Цирк проклятых, стр. 45

Этот голос был чудесным, сияющим и ярким, как рождественское утро. У меня перехватило горло и глаза потеплели от выступивших слез. Вот блин! Блин!

Я попятилась к двери, и Ингер открыл ее. Они собирались меня просто выпустить. Он не собирался изнасиловать мое сознание и вытащить имя. Он действительно меня отпускал. Это лучше всего доказывало, что он из хороших парней. Потому что он мог выжать мой разум досуха. Но он меня отпускал.

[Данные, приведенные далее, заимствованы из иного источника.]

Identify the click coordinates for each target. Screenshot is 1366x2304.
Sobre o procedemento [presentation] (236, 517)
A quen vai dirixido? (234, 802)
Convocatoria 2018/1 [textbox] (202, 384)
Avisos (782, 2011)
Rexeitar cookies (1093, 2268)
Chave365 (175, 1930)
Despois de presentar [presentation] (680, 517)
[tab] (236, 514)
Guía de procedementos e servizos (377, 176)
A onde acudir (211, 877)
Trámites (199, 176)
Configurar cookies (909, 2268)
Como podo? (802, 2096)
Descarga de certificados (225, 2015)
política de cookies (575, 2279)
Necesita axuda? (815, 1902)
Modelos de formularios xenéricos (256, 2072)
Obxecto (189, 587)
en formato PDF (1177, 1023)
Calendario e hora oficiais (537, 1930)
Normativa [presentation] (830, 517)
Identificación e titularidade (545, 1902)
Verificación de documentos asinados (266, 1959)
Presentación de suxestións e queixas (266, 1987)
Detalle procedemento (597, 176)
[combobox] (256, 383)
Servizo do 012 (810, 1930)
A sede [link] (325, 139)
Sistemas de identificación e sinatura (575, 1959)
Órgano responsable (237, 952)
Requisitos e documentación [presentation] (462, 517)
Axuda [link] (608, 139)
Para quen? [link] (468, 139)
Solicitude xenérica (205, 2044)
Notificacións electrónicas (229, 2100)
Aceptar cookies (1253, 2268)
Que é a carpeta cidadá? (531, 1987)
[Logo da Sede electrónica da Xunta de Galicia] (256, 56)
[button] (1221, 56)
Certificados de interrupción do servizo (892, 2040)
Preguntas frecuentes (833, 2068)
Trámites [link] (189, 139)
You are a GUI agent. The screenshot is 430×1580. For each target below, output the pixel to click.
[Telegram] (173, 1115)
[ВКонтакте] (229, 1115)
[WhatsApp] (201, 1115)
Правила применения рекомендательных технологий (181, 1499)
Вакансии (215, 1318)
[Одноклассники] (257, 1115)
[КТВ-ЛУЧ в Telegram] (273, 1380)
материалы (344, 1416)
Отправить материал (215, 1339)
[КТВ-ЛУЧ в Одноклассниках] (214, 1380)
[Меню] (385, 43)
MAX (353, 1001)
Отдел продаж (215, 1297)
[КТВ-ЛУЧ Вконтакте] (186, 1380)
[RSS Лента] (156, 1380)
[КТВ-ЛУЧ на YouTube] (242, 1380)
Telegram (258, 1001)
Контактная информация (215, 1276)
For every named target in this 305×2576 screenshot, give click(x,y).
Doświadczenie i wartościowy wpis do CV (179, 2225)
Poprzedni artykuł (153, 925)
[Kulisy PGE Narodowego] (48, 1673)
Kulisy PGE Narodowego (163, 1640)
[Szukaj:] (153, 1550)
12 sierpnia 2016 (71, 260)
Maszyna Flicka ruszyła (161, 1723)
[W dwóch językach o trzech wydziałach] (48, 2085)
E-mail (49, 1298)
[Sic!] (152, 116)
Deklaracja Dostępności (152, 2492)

Ингер закрыл за нами дверь — медленно и почтительно.

— Сколько ему лет? — спросила я.

— Вы не можете определить?

Я покачала головой.

— Сколько?

Ингер улыбнулся:

— Мне больше семисот лет. Когда я встретил мистера Оливера, он был древним.

— Ему больше тысячи лет.

— Почему вы так думаете?

— Я видела вампиршу, которой было чуть больше тысячи. Она была устрашающей, но такой силы в ней не было.

Он улыбнулся:

— Если вам интересно, сколько ему лет, вам придется у него самого спрашивать.

Я минуту смотрела в улыбающееся лицо Ингера и вдруг поняла, где я видела такое лицо, как у Оливера. В курсе антропологии в колледже. Там был рисунок в точности как его лицо. Реконструкция по черепу Homo erectus. Что давало Оливеру примерно миллион лет.

— Боже мой! — ахнула я.

— Что случилось, мисс Блейк?

Я затрясла головой:

— Не может ему быть столько.

— Сколько это — столько?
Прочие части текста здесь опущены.